How does one generation, and then another, convey a painful legacy to their children? It isn’t easy. Four female authors of books for young readers do an outstanding job this season.

Lauren Yanofsky Hates the Holocaust by Canadian author Leanne Lieberman is narrated by a 14-year-old girl whose grandmother lost immediate family members to the Nazis and rarely talks about this, whose father is a Holocaust scholar, and whose mother won’t give up trying to persuade her to join the local Jewish youth group. Lauren decides she’s had enough (complaining that “Some kids got Disney, I got the Holocaust.”) and makes up her mind that she’s no longer going to be Jewish. It turns out this is easier said than done.

The poignant and arresting Greenhorn, by Anna Olswanger, with illustrations by Miriam Nerlove, is based on a true story. Set in Brooklyn in 1946, the sixth-grade boys studying at a residential Orthodox yeshiva are asked to welcome recently orphaned new clasmates just arrived from Europe. One traumatized boy who is unable to let go of his past quickly is received with behaviors ranging from warm and sympathetic to puzzled and curious, to shockingly hostile and bullying.

In Zebra Forest by Adina Rishe Gewirtz, spunky courageous 11-year-old Annie was taught about lying — “As with other things, if you are going to do it, do it well” — by her eccentric and loving but often depressed grandmother, who is raising her and her younger brother. (The lying helps keep the visiting social worker at bay.) This suspenseful novel — which has nothing explicitly Jewish in it — features another young protagonist trying to come to terms with an inheritance of violence and loss. In this case the arena for the violence and the struggle for survival is domestic and intrafamilial. 

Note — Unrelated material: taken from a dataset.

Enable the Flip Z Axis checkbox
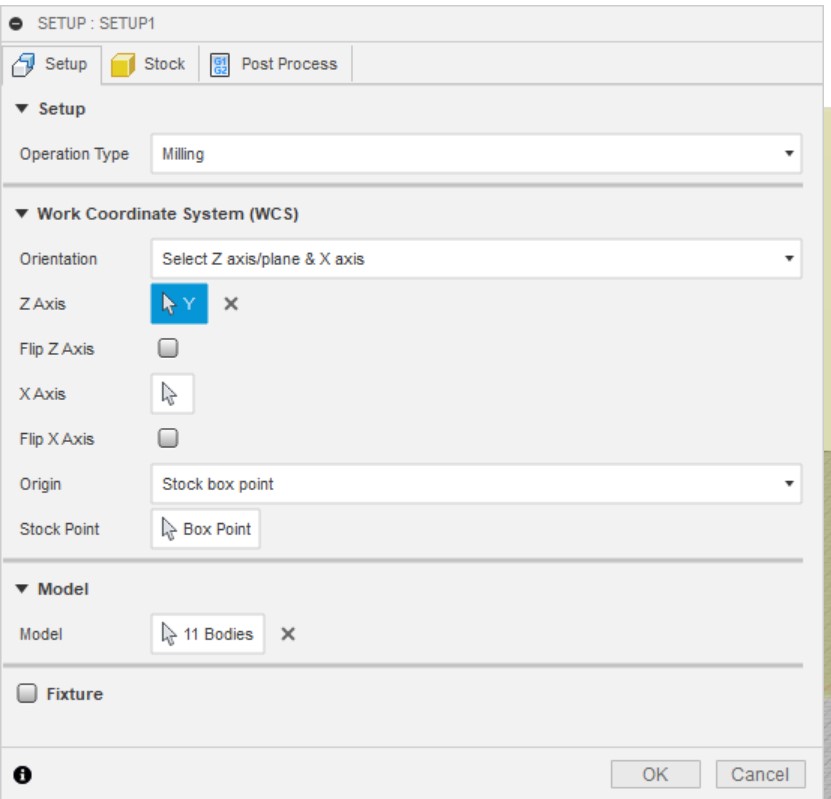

Finally, Blue Thread by Ruth Tenzer Feldman also depicts generational tensions, with a fantasy time-travel element connecting 16-year-old Miriam, the rebellious daughter of a Jewish family in Portland, Oregon, during the 1912 suffrage movement, with the biblical daughters of Zelophehad petitioning the tribal hierarchy to be able to be inheritors in their family which has no sons. Like the other books here, this one is about inheritance, albeit about a legacy more cheerful and less fearful. 

 

Naomi Danis is Lilith’s managing editor.